-- begin --

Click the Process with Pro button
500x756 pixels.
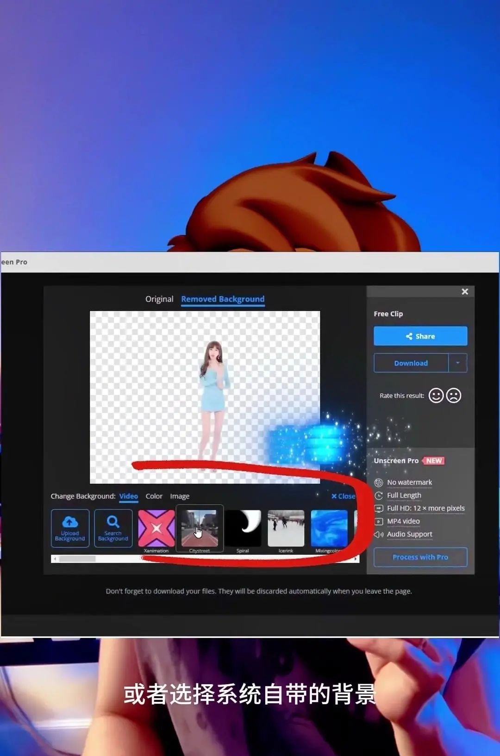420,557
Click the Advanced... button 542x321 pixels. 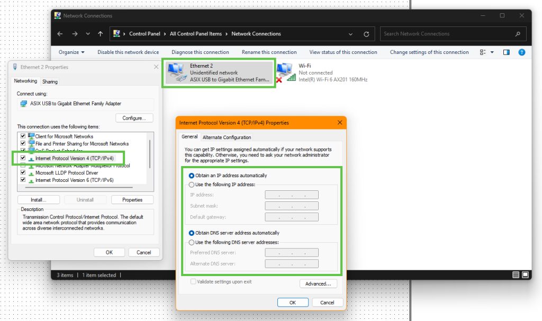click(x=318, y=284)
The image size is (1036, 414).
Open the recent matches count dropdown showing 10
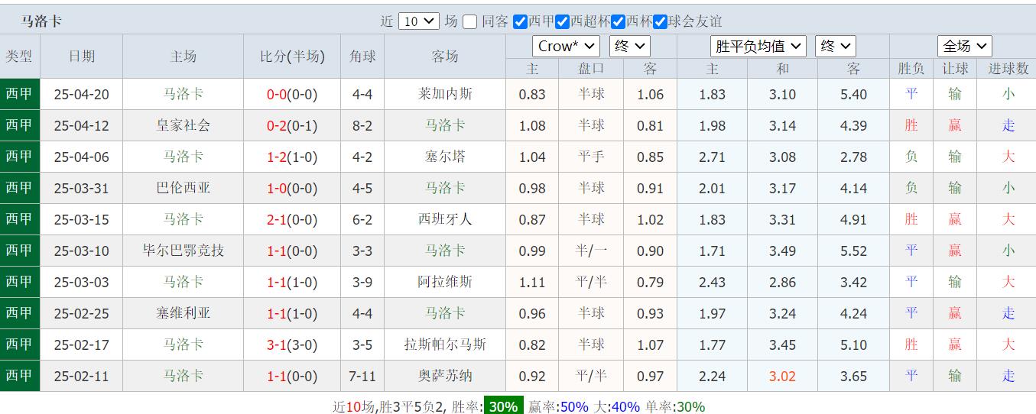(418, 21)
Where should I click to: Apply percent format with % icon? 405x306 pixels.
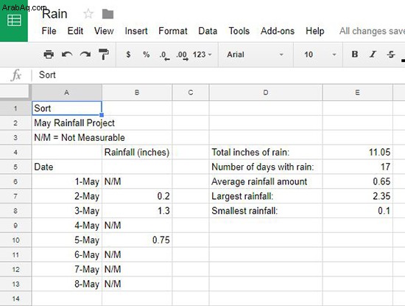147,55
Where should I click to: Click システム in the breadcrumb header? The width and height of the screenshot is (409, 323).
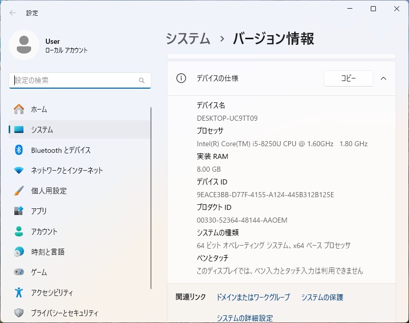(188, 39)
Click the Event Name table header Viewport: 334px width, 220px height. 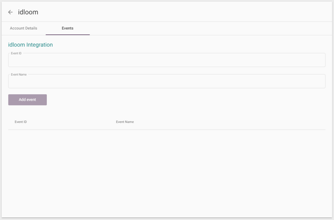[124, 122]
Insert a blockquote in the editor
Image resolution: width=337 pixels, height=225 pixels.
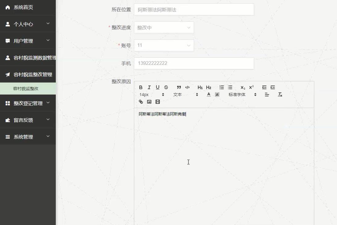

-- end --

• _The task_
How many lines in the entries above contain the word "Where"? Reply with the number alone.

• _Written solution_
2